EmbroidMe later sued the insurer for breach of contract, seeking reimbursement of the pre-tender attorney’s fees and costs totaling over $400,000. In seeking summary judgment, the insurer relied on its policy language, which stated that “no insured will, except at that insured’s own cost, voluntarily make a payment, assume any obligation, or incur any expense, other than for first aid, without our consent.” (emphasis added). Further, the policy provided that the insurer will pay “[a]ll reasonable expenses incurred by the insured at our request to assist us in the investigation or defense of the claim or ‘suit’ . . . .” (emphasis added).

EmbroidMe contended that the insurer was estopped from relying on the policy’s clear language, because the insurer’s reservation of rights letter was untimely pursuant to Florida’s Claims Administration Statute, Fla. Stat. § 627.426. That statute provides that a liability insurer shall not be permitted to deny coverage based on a particular coverage defense unless “[w]ithin 30 days after the liability insurer knew or should have known of the coverage defense, written notice of reservation of rights to assert a coverage defense is given to the named insured . . . .” Fla. Stat. § 627.426(2)(a). 

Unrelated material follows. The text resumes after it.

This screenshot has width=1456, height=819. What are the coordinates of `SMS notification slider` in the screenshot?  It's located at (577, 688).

In this case, the insurer did not send a reservation of rights letter until forty-two days after it received notice of the claim. EmbroidMe therefore argued that the insurer was estopped from denying payment of the pre-tender fees and costs. 

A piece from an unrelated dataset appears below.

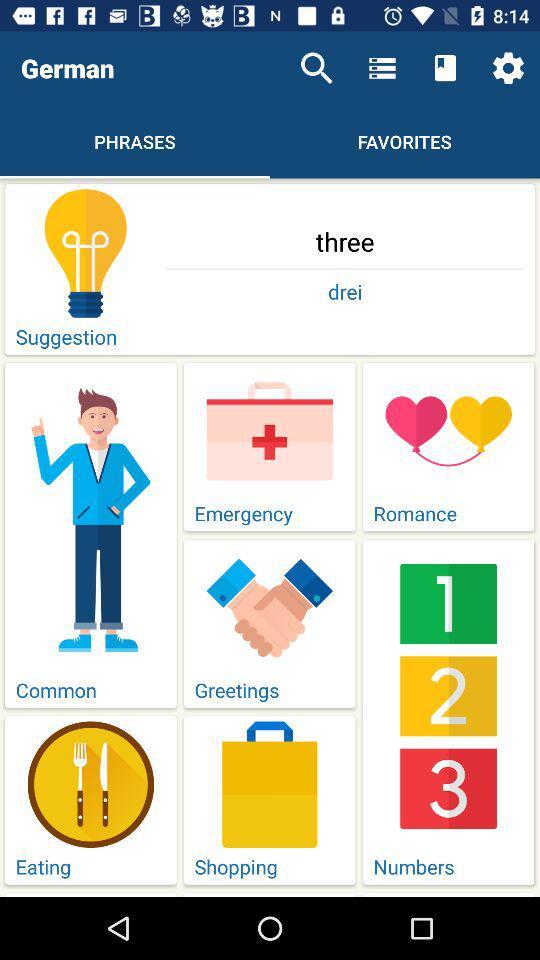 The height and width of the screenshot is (960, 540). I want to click on the item to the right of german, so click(316, 68).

As noted above, the notification requirement of the Claims Administration Statute applies only to a “coverage defense,” which is a defense to coverage that would otherwise exist. Under Florida law, this statute had already been interpreted to not apply to policy exclusions. See AIU Ins. Co. v. Block Marina Inv., Inc., 544 So. 2d 998 (Fla. 1989). So, for example, an insurer’s failure to raise the intentional acts exclusion in a timely reservation of rights letter would not preclude the insurer from relying on that exclusion to deny coverage. 

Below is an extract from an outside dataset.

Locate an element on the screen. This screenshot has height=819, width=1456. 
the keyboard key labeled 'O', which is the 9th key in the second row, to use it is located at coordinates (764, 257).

The Eleventh Circuit found that “the policy provision here precluding reimbursement for litigation expenses incurred by an insured without the prior consent of the insurer falls within the exclusion category, not the coverage defense classification.” Accordingly, the Claims Administration Statute was inapplicable and the insurer’s failure to issue a reservation of rights letter within thirty days could not create coverage where none otherwise existed. 

Not a Coverage Defense

The ultimate takeaway from this case is that policy language stating that “no insured will . . . incur any expense . . . without our consent” should be interpreted as an exclusion, and not a coverage defense. As a comparison, classic examples of coverage defenses—which may be waived if rights are not reserved within thirty days after the liability insurer knew or should have known of the coverage defense —include late notice and lack of cooperation.

As a matter of best practices, insurers should send all reservation of rights letters—even those only citing potential policy exclusions—to insureds within thirty days of claim notice. By doing so, insureds cannot use the Claims Administration Statute as leverage in arguing that a potential defense may have been waived.